Das Ende des Nischendaseins

„Zu meinem Erstaunen hat sich der Markt für Multispektral- und Hyperspektral-Lösungen im Laufe des vergangenen Jahres rasant gewandelt.“
Markus Schnitzlein, Chromasens (Bild: Chromasens GmbH)

Welche zukünftige Einsatzperspektiven sehen Sie für die von Ihnen entwickelten 12-kanaligen Multispektralkameras?
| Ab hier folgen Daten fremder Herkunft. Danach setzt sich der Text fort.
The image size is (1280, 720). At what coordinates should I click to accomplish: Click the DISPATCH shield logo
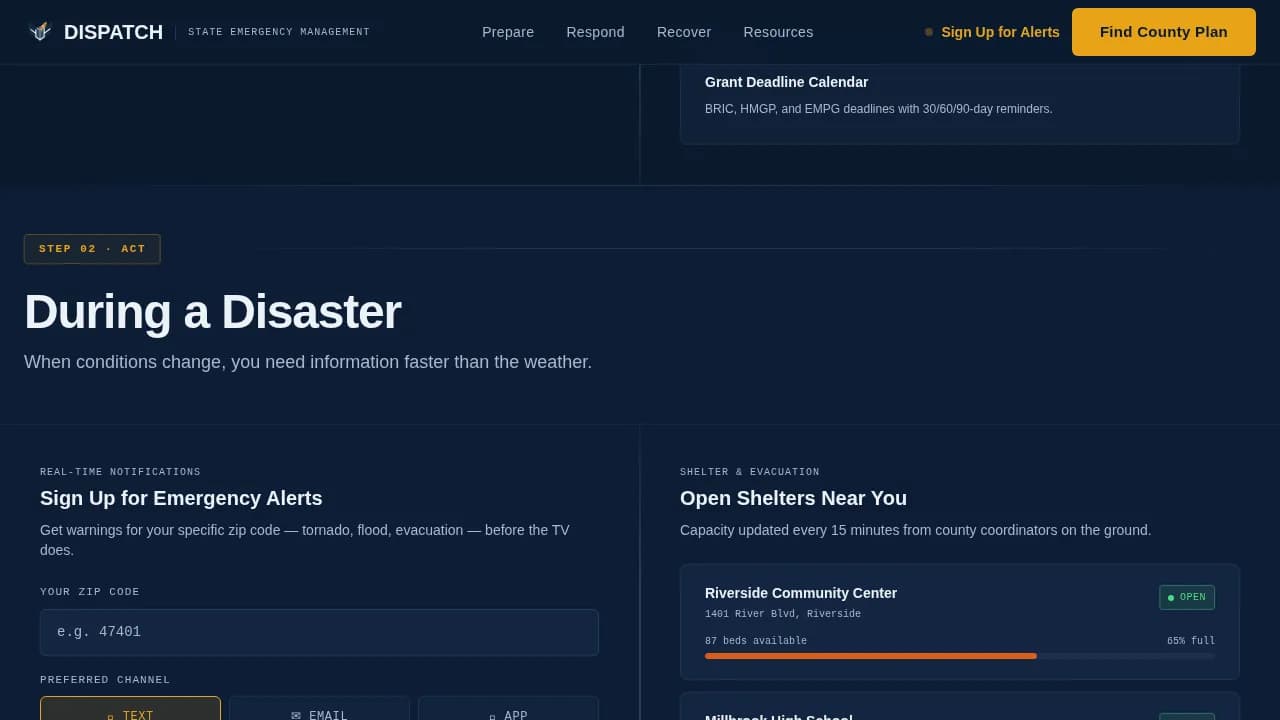40,31
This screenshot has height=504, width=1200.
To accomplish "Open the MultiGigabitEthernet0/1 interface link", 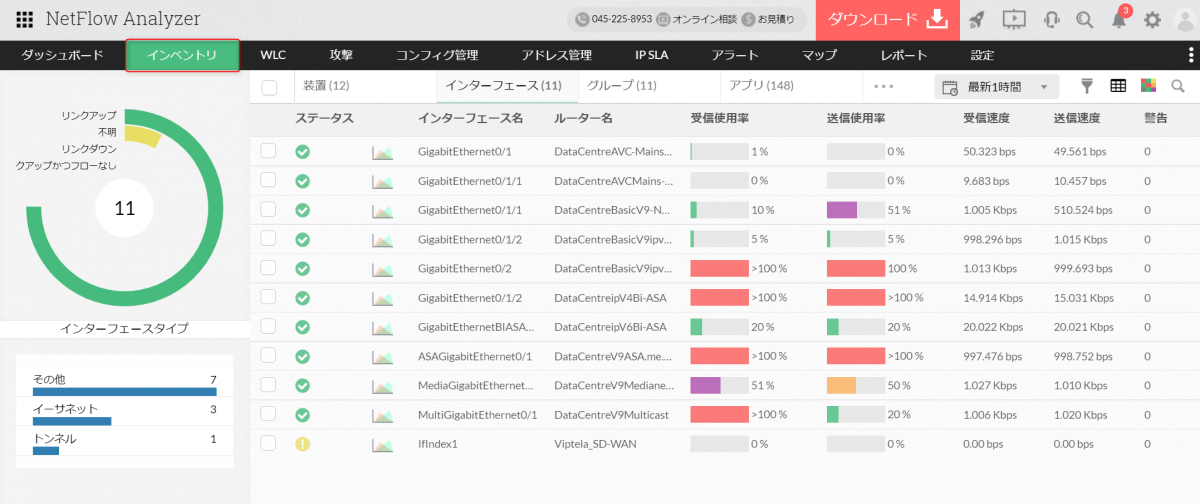I will pyautogui.click(x=478, y=414).
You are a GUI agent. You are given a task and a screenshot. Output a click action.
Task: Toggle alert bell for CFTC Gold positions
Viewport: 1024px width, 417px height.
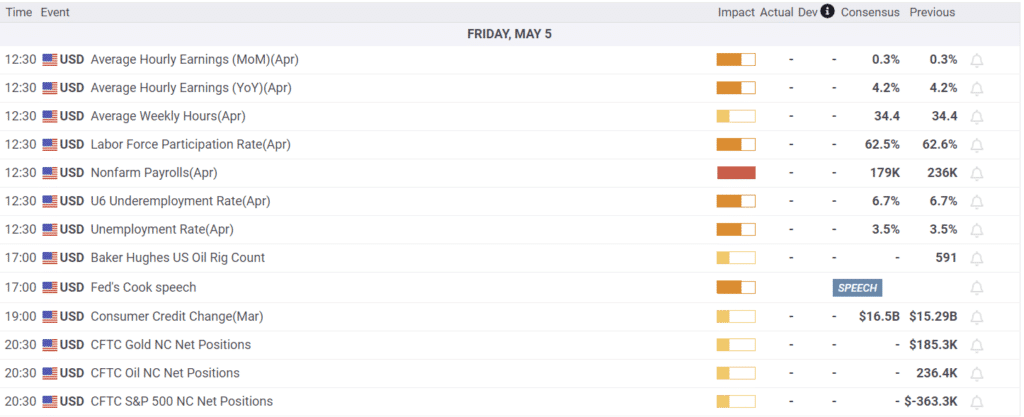tap(977, 345)
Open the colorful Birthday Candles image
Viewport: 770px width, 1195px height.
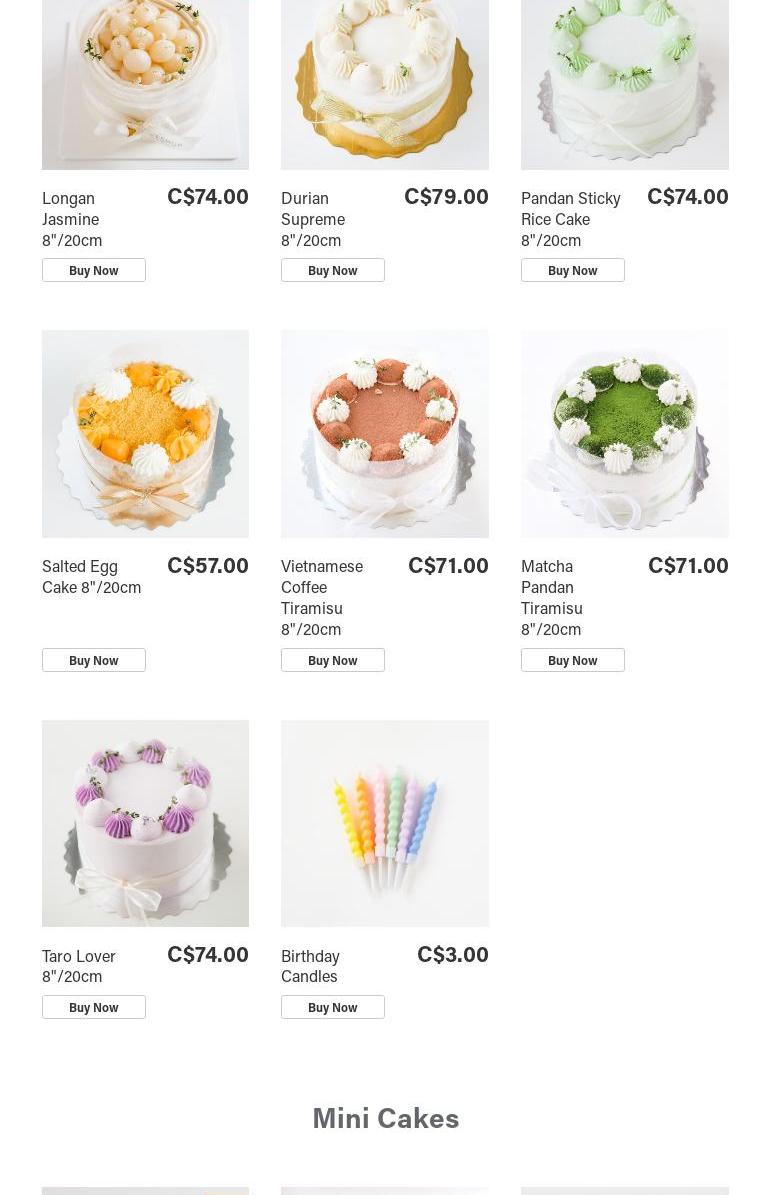[x=385, y=823]
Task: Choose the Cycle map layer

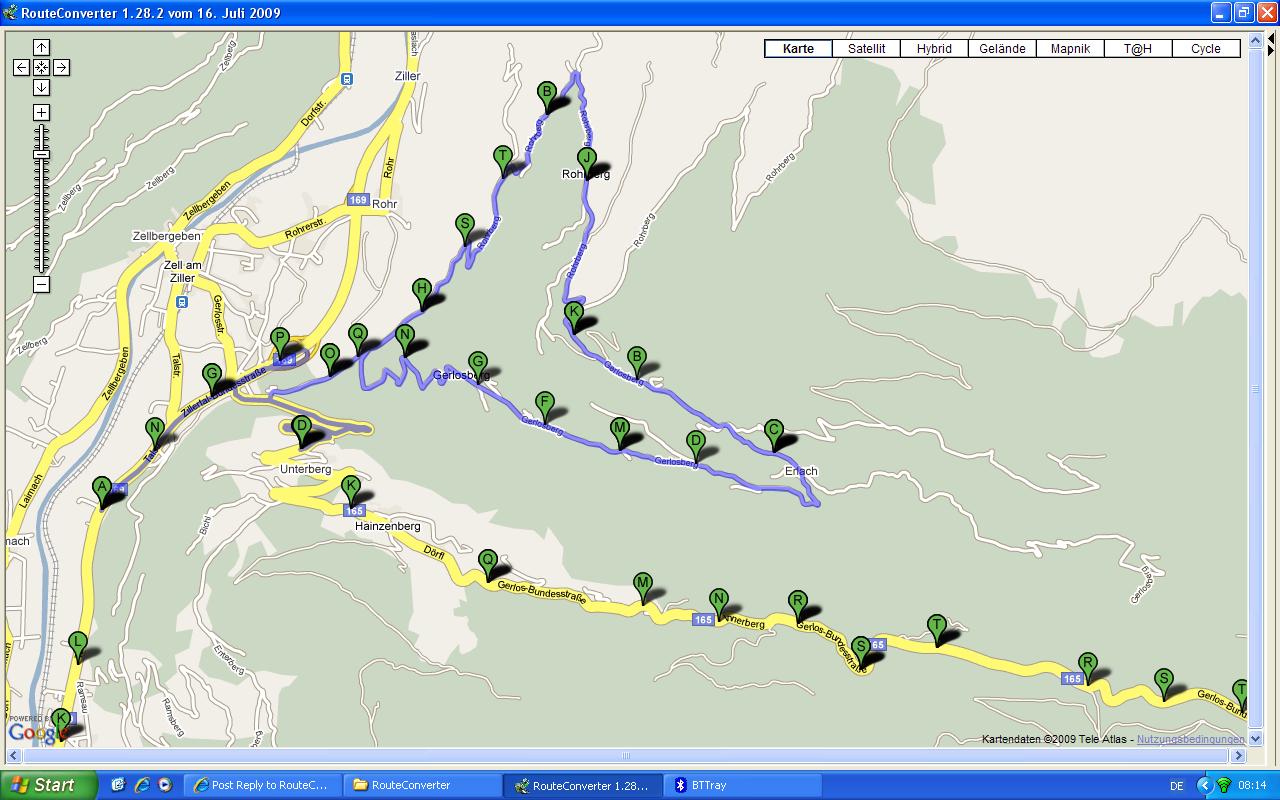Action: (1205, 48)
Schnitzlein: Zu meinem Erstaunen hat sich der Markt für Multispektral- und Hyperspektral-Lösungen im Laufe des vergangenen Jahres rasant gewandelt. War es in der Vergangenheit hauptsächlich die Druckindustrie, die derartige Systeme zum Beispiel bei der Inline- Farbmessung einsetzte, hat sich das Anwendungsspektrum inzwischen enorm vergrößert. Es reicht von der klassischen Materialprüfung bis hin zu modernen Umweltthemen wie der Abfallsortierung oder der Abgasuntersuchung mittels optischer Analyse. Eine wachsende Rolle spielen Spektralmessungen jenseits des sichtbaren Spektrums, beispielsweise im Infrarotbereich. Generell sind die Anforderungen an die Beleuchtung bei Farbmessungen besonders hoch. Wer multispektral Daten erfasst, muss auch multispektral beleuchten. Da LEDs typischerweise schmalbandig abstrahlen, ist es notwendig, verschiedenartige LEDs zu kombinieren oder ganz gezielt nur einzelne Frequenzbänder zu bestrahlen.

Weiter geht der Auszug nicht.